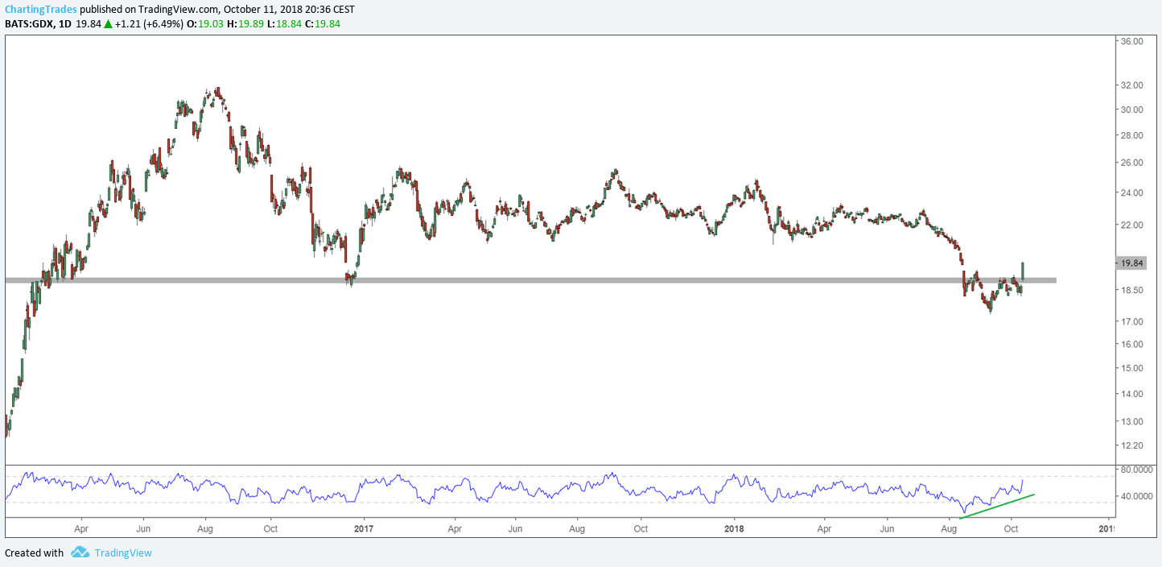This screenshot has height=567, width=1162.
Task: Click the 80.0000 RSI scale label
Action: [x=1136, y=470]
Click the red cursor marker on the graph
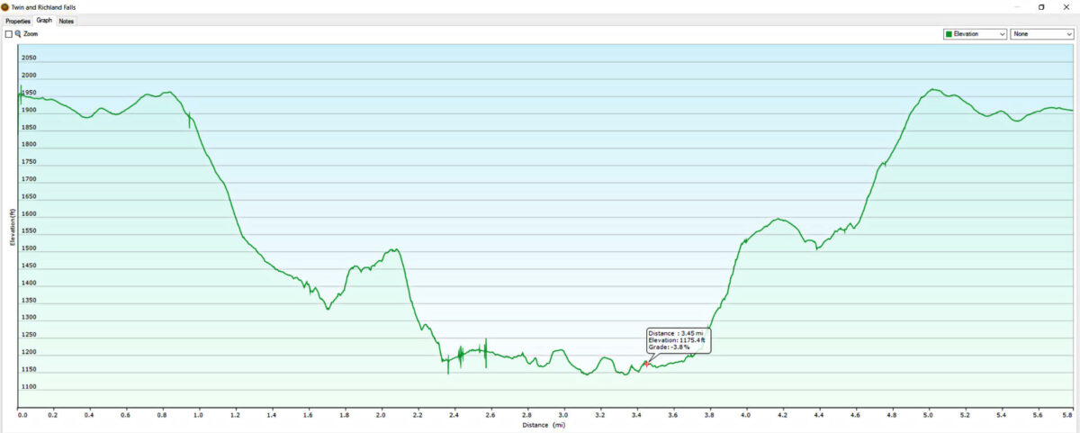 coord(646,364)
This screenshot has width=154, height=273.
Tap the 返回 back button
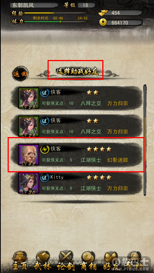(21, 74)
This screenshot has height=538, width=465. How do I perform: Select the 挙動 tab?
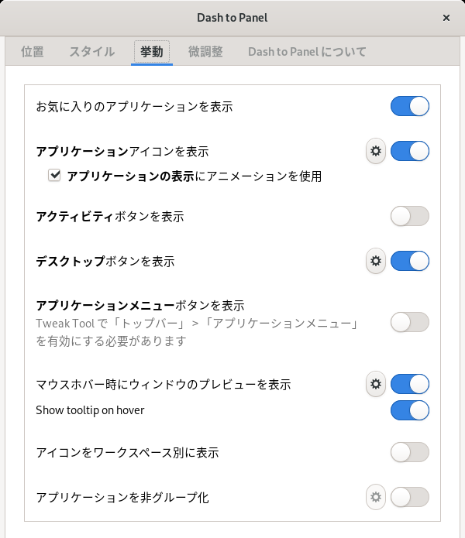[x=151, y=51]
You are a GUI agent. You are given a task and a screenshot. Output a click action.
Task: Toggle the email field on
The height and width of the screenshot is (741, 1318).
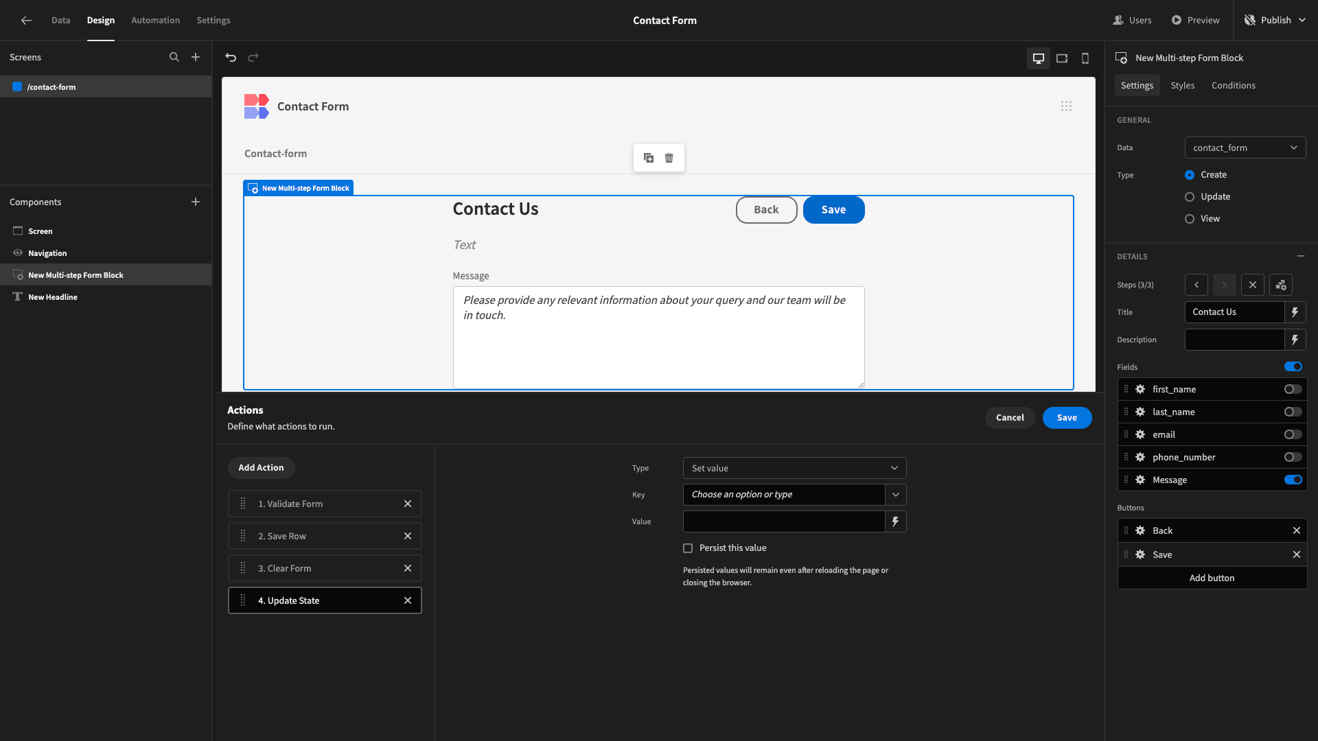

Problem to solve — Would you please print only the lines running from the one with "This screenshot has width=154, height=273." to the final line of the entries above, exactly as written and without pictures?

Task answer —
This screenshot has width=154, height=273.
Tap the 返回 back button
(21, 74)
This screenshot has height=538, width=465. How do I perform: Select the 挙動 tab?
[x=151, y=51]
You are a GUI agent. You are given a task and a screenshot. Output a click action.
Task: Toggle the email field on
The height and width of the screenshot is (741, 1318).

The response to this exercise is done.